The US economy contracted by 5% in the first quarter, and keep in mind the advanced reading showed a decline of only 4.8%. The jobless claims report was 2.12 million, bringing the total since the pandemic set in to over 40 million, but today’s level was the eight consecutive weekly fall, so it seems to be easing on that front. It is possible the reopening of economies has helped temper the jobless claims reports recently. Pending homes sales slumped by 21.8% in April, missing the -15% forecast.
It is understood that American Airlines (NASDAQ:AAL) are looking to cut their management and administration staff headcount by 30%. The industry as a whole has been clobbered by the pandemic, so it is not surprising the airline is seeking to cut costs.

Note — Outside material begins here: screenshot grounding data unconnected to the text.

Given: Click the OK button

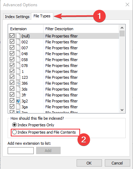Looking at the screenshot, I should (x=89, y=163).
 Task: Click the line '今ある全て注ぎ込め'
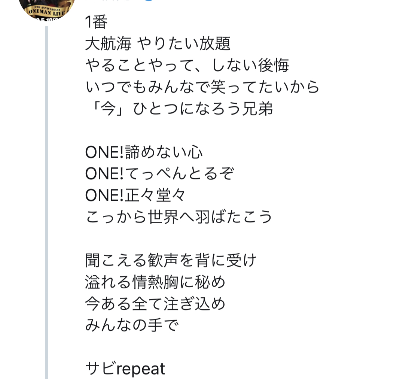(x=155, y=303)
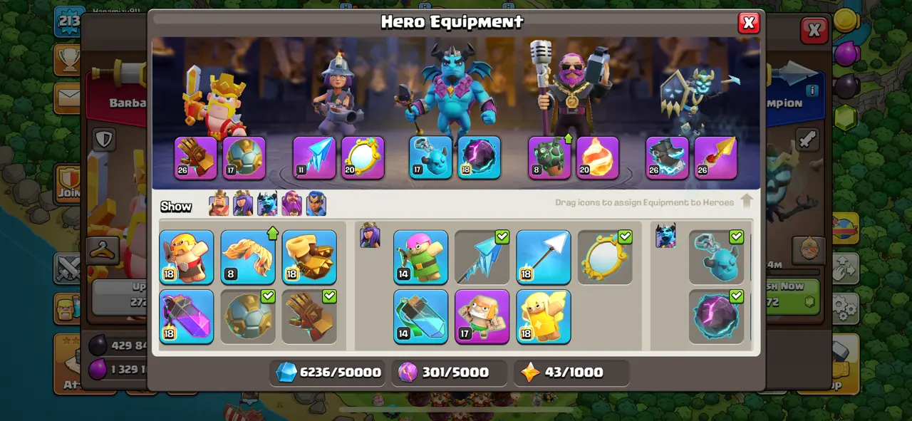Select the Earthquake Boots equipment level 18

point(309,257)
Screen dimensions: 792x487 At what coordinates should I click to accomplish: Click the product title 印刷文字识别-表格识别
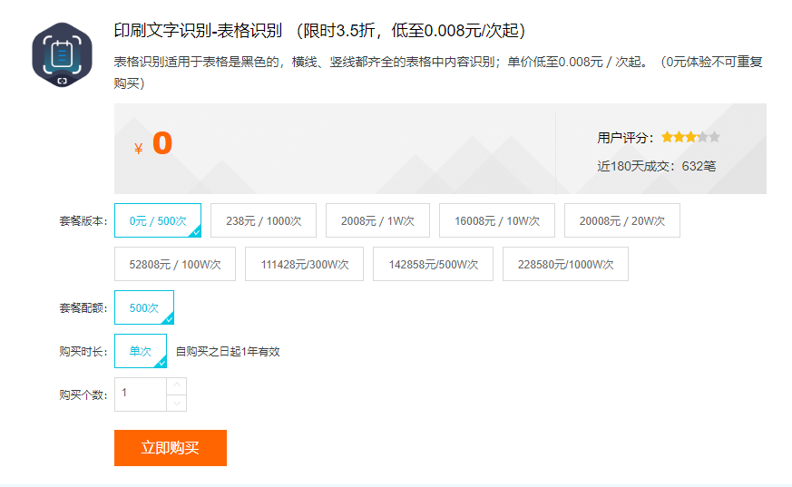click(x=198, y=31)
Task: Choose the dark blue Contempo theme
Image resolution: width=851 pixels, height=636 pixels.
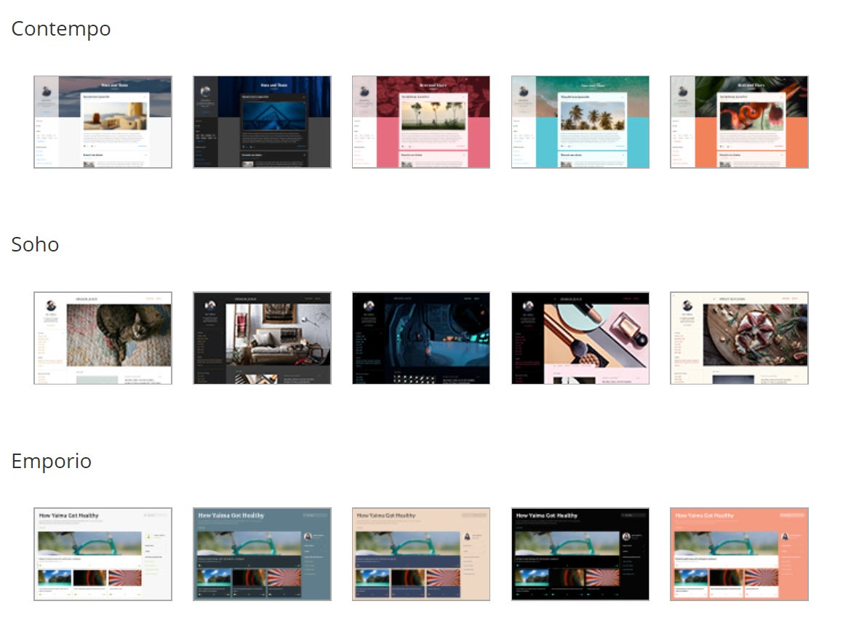Action: 262,122
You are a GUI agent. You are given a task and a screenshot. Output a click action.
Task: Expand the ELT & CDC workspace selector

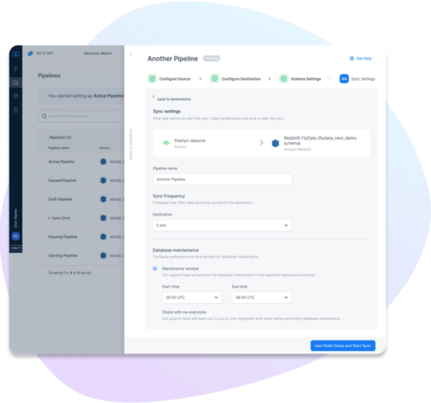click(x=50, y=53)
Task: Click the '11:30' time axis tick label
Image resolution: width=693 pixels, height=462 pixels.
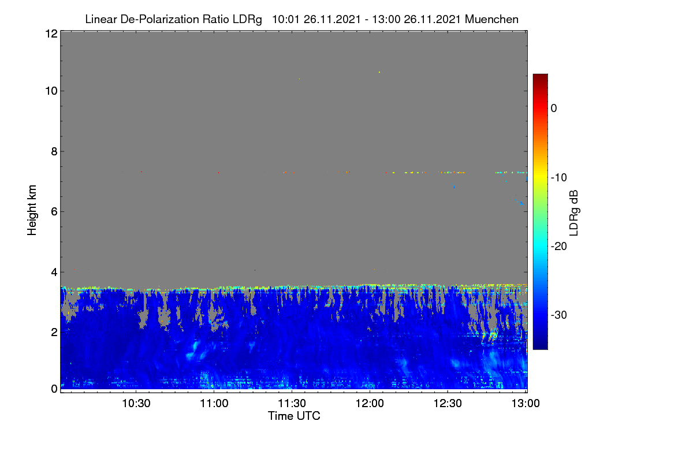Action: coord(292,404)
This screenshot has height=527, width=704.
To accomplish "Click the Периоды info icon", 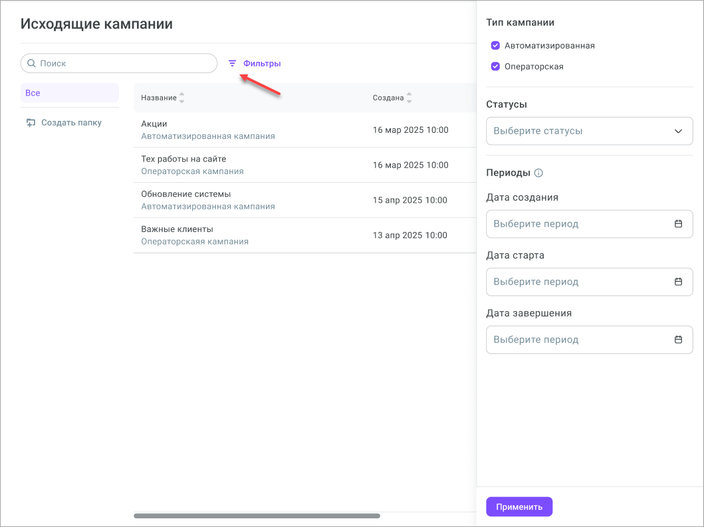I will click(538, 173).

Abercrombie & Fitch shares are in the red after the group posted a larger-than-expected first quarter loss. In the three month period, the loss per share was $3.29, while the consensus estimate was for a loss of $1.39. Revenue dropped by 33% on an annual basis to $485.4 million, missing analysts’ forecasts. The reopening of economies is having a positive effect on the firm as roughly 50% of its global stores are open, so traders will be keen to see if that trend continues.

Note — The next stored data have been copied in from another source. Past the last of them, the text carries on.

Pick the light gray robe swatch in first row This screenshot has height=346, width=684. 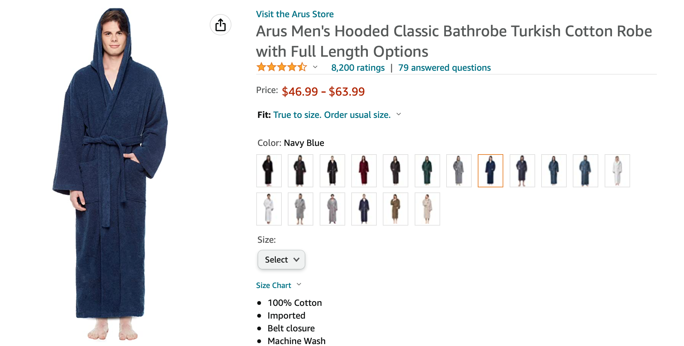(459, 171)
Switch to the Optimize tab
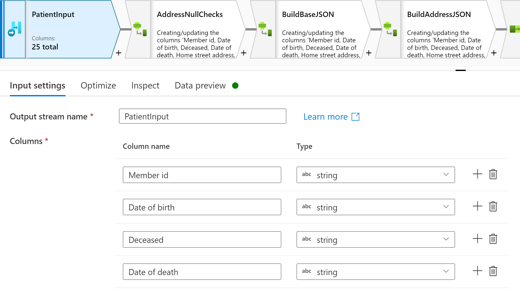Screen dimensions: 520x289 click(x=98, y=85)
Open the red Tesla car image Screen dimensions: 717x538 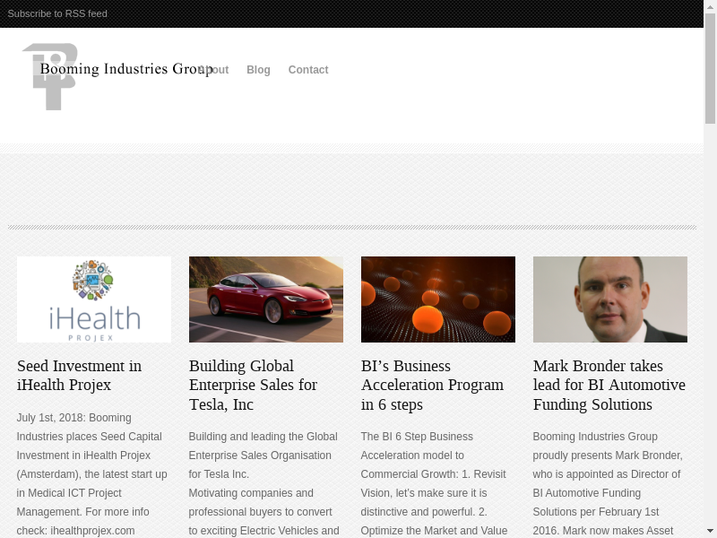266,299
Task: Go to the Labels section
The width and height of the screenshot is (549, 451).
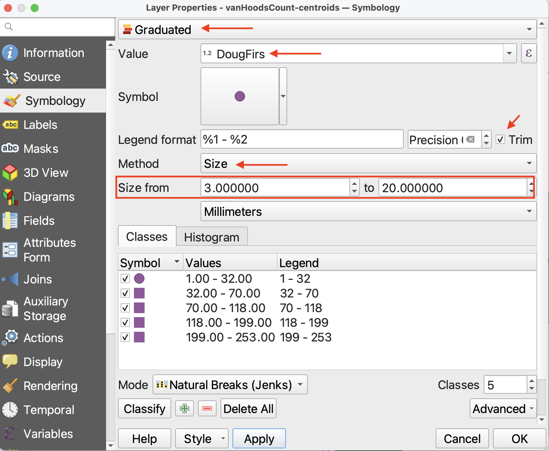Action: (40, 125)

President Trump is expected to sign an executive order which will increase pressure on Twitter, Facebook (NASDAQ:FB) and Google (NASDAQ:GOOGL) in relation to how news is shared. The Federal Trade Commission will be able to go after platforms that intentionally engage in ‘deceptive’ behaviour. New rules are likely to be drafted in relation to how social media companies remove content from their platforms. The move from Mr Trump comes a few days after Twitter fact-checked his tweets, so it appears the social media titan has angered the US leader.
FX
A reversal of fortune for the US dollar index has pushed up GBP/USD plus EUR/USD. The greenback was up on the day earlier in the session, but it began to slide around midday, and the economic reports from the US added to the dollar’s woes.

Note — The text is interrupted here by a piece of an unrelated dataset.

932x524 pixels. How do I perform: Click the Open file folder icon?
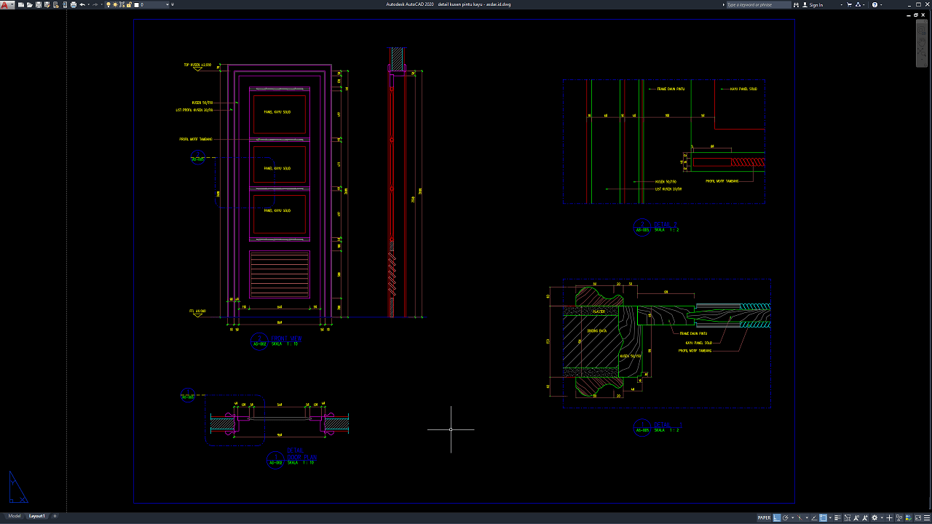pos(29,4)
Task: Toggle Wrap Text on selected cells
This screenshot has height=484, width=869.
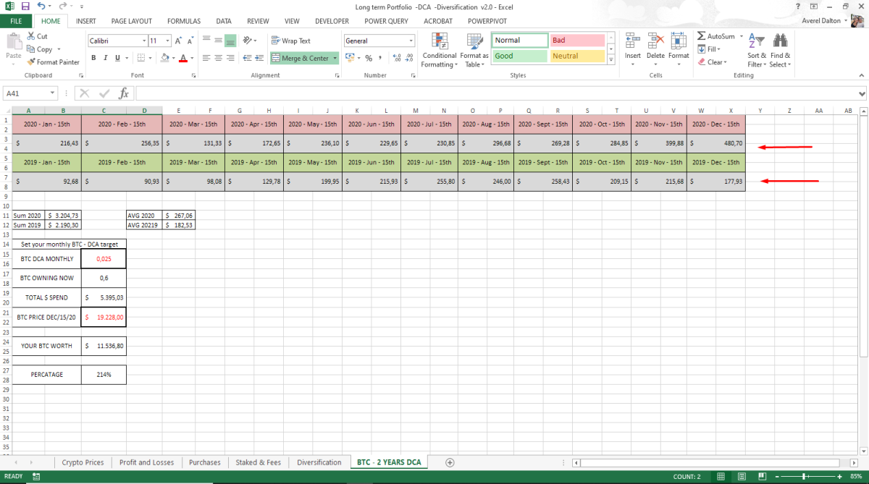Action: (x=291, y=41)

Michael Saunders of the Bank of England, said the bank doesn’t have much wiggle room in terms of monetary policy, so he suggested it’s best to be not overly aggressive when it comes to tackling the health crisis. The commentary is sensible seeing as the markets have become too dependent on responses from central banks. Besides, the more the BoE gives in to the markets, the more dealers will rely on its actions.
The CMC EUR index is up 0.15% on the session even though divisions remain among EU members in relation to the €750 billion rescue plan – whereby €500 billion will be dished out as grants.
Commodities
WTI and Brent crude drifted lower this afternoon as there are some concerns over Russia’s commitment to keep the ‘historic’ productions cuts in place. Adding to the pressure on oil was yesterday’s API report which showed that US stockpiles jumped by 8.7 million barrels. Today’s EIA update showed that US oil stockpiles jumped by 7.92 million barrels, while the consensus estimate was for a decline of 2.17 million barrels.
Gold is higher on the session on due to a dip in the US dollar and concerns about the US-China situation. The inverse relationship between the greenback and the metal is working in the commodity’s favour today. Dealers who are worried about a potential spat between the two largest economies in the world are buying into gold.